##### THE DATA

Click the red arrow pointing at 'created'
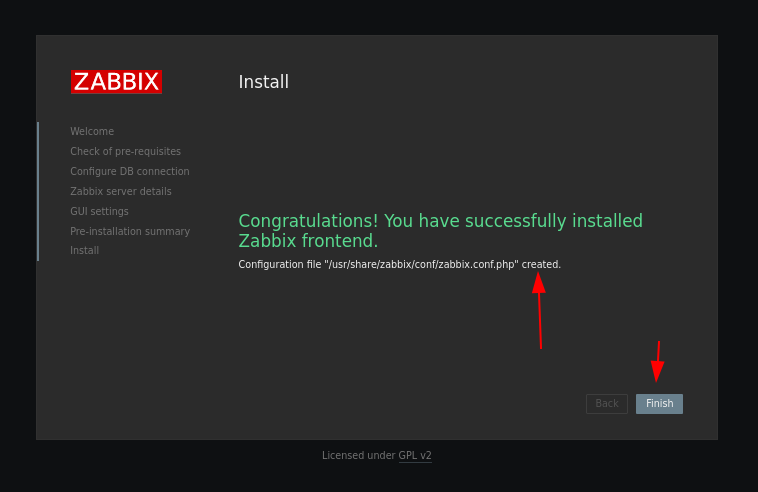758x492 pixels. point(539,310)
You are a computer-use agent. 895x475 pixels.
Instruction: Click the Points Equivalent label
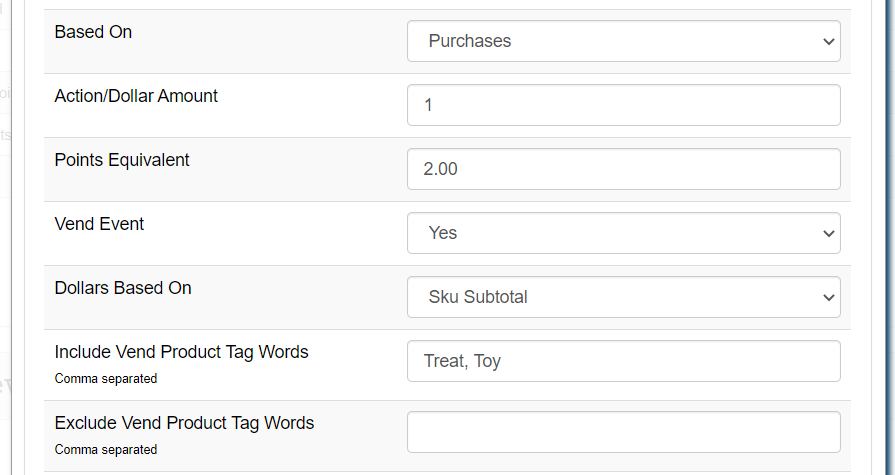coord(122,160)
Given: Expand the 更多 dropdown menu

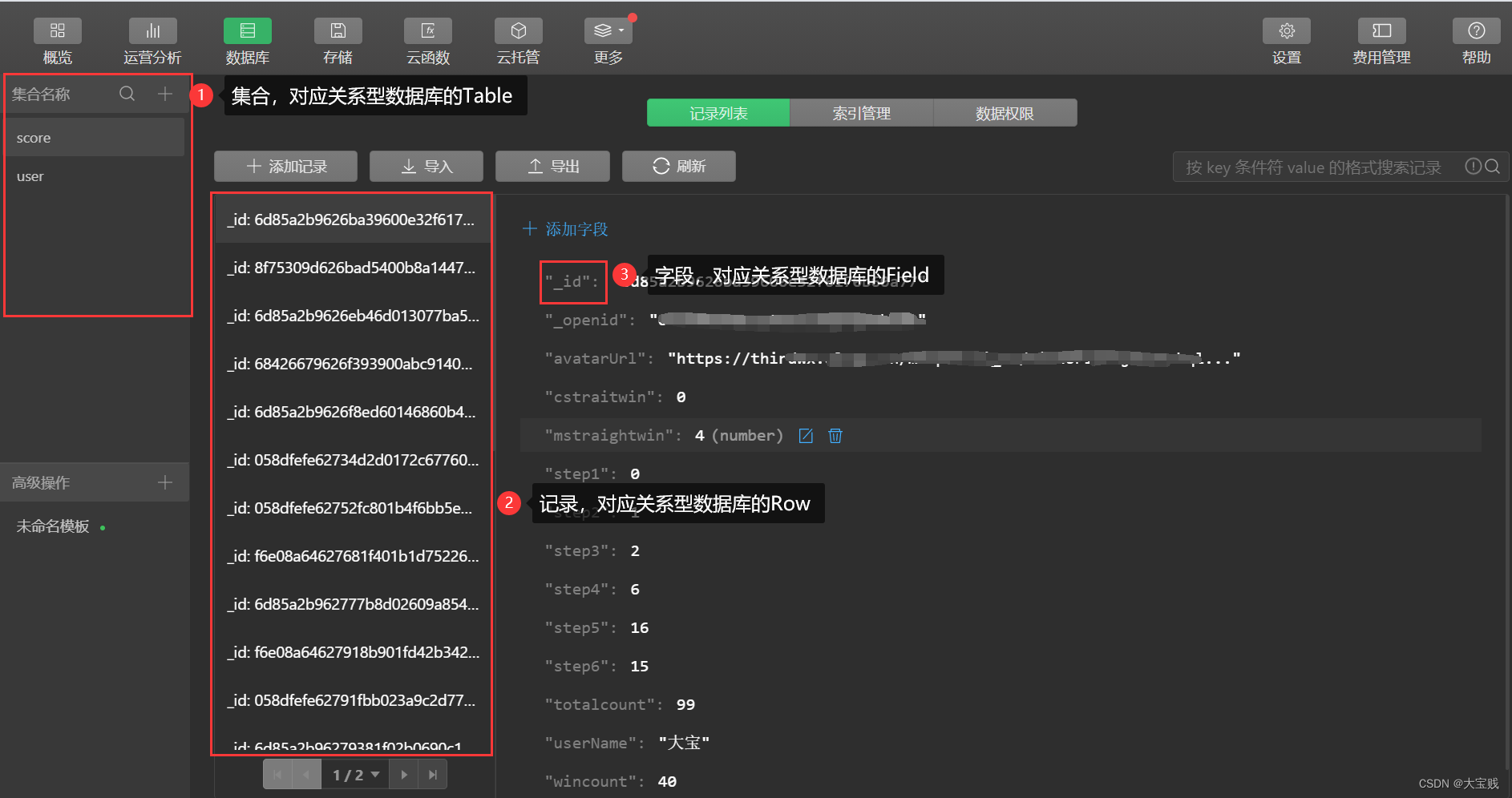Looking at the screenshot, I should (608, 32).
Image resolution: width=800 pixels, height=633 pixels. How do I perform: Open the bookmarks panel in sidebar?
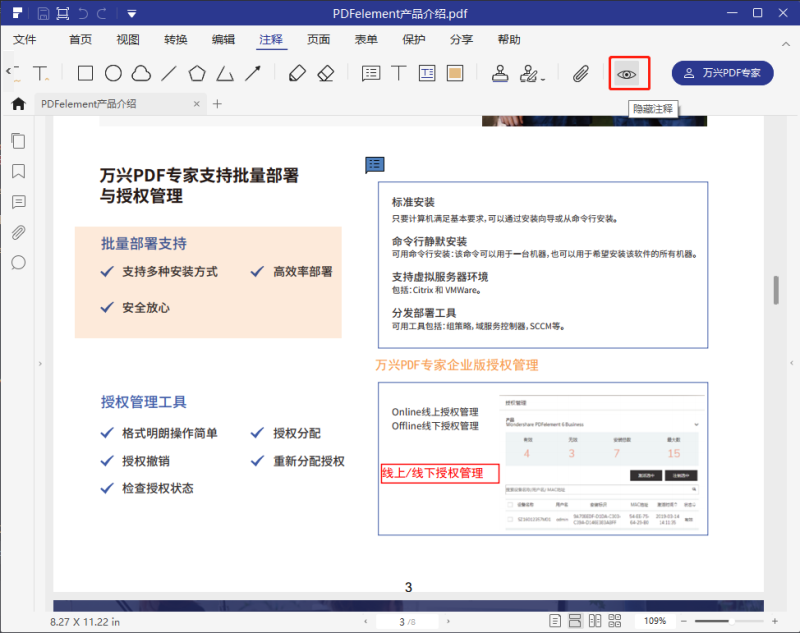pyautogui.click(x=18, y=171)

##########

*WHAT IS BEING ASKED*. Restate the data exactly, though only from the line that contains "Instruction: Click the" through its last line, both ends included and with the pictures left out.

*SOLUTION*.
Instruction: Click the Points Equivalent label
coord(122,160)
Given: Expand the 更多 dropdown menu

Looking at the screenshot, I should (608, 32).
Image resolution: width=800 pixels, height=633 pixels. How do I perform: Open the bookmarks panel in sidebar?
pyautogui.click(x=18, y=171)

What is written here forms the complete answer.